On 4/17/2010 2:25 AM, shruti jain wrote:
> Here is what I know about the cache manager and its file server
> interactions.
> The Cache Manager// resides on the client side in openAFS environment
> and communicates with AFS file server on behalf of the application
> programs running on the client. When an AFS file is needed by any
> application program running on a client machine, the request is sent to
> the Cache Manager which in turn issues RPC calls to the file server
> storing the requested file.

This is true for any object (file, directory, mount point, symlink, ...)

AFS supports readonly replicas.  The CM is permitted to request copies
of the data from any of the replicas although at present, the CM only
reads from a single replica at a time.

>// When the Cache Manager receives the
> requested data from the file Server, it stores it in the cache and also
> delivers it to the application program which had initially requested for
> the data. In order to maintain cache consistency, server issues a
> callback along with the data. A callback is a promise by a File Server
> to a Cache Manager to inform any change in the data delivered by the
> File Server to the Cache Manager. If any other client on the network
> modifies the file then the file server breaks this callback and thus
> gives an indication to the Cache manager that its locally cached copy of
> the file is obsolete and needs to be updated.The callback mechanism
> ensures that the Cache Manager always requests the most up-to-date
> version of a file.

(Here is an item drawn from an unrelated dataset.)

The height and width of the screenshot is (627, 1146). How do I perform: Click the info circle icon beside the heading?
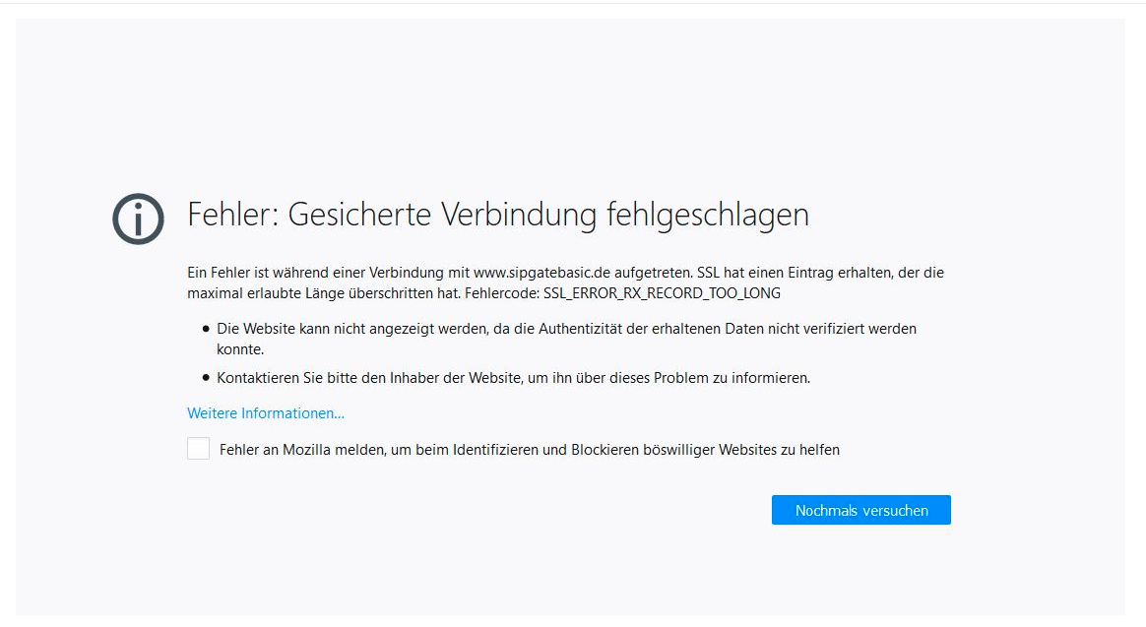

In this way, cache manager also performs the
> responsibility of maintaining the cache.

You have the general idea.  Let me provide a few additional details.  In
the original (and currently deployed) implementation of callbacks, a
callback is a promise that the FS will notify the CM of a change for up
to S seconds with values for read/write data typically measured in
minutes and for read-only data typically measured in hours.  The number
of callback promises (or registrations) that a FS can maintain is
finite.  Callback registrations can therefore be canceled prematurely
without there being a change.

The callback notification (or invalidation) is delivered via an
unauthenticated RPC channel.  As a result, the notification cannot be
trusted by the CM and must be treated as meaning "a change might have
occurred, please verify if it matters".

The existing callback notification does not provide any hint as to the
type of change that might have occurred.  Callback notifications are
issued for many reasons including:

 . the data changed
 . the access control list changed
 . other metadata changed
 . the locking state changed
 . the volume in which the data is located is being replicated
   (aka released)
 . the object has been deleted
 . the FS ran out of room in the registration table

Once a notification is issued, the registration is broken and the
CM will receive no further notifications until it requests updated
status for the object in question.

The CM determines what has changed by issuing a FetchStatus RPC to
the FS and comparing the prior and current status fields.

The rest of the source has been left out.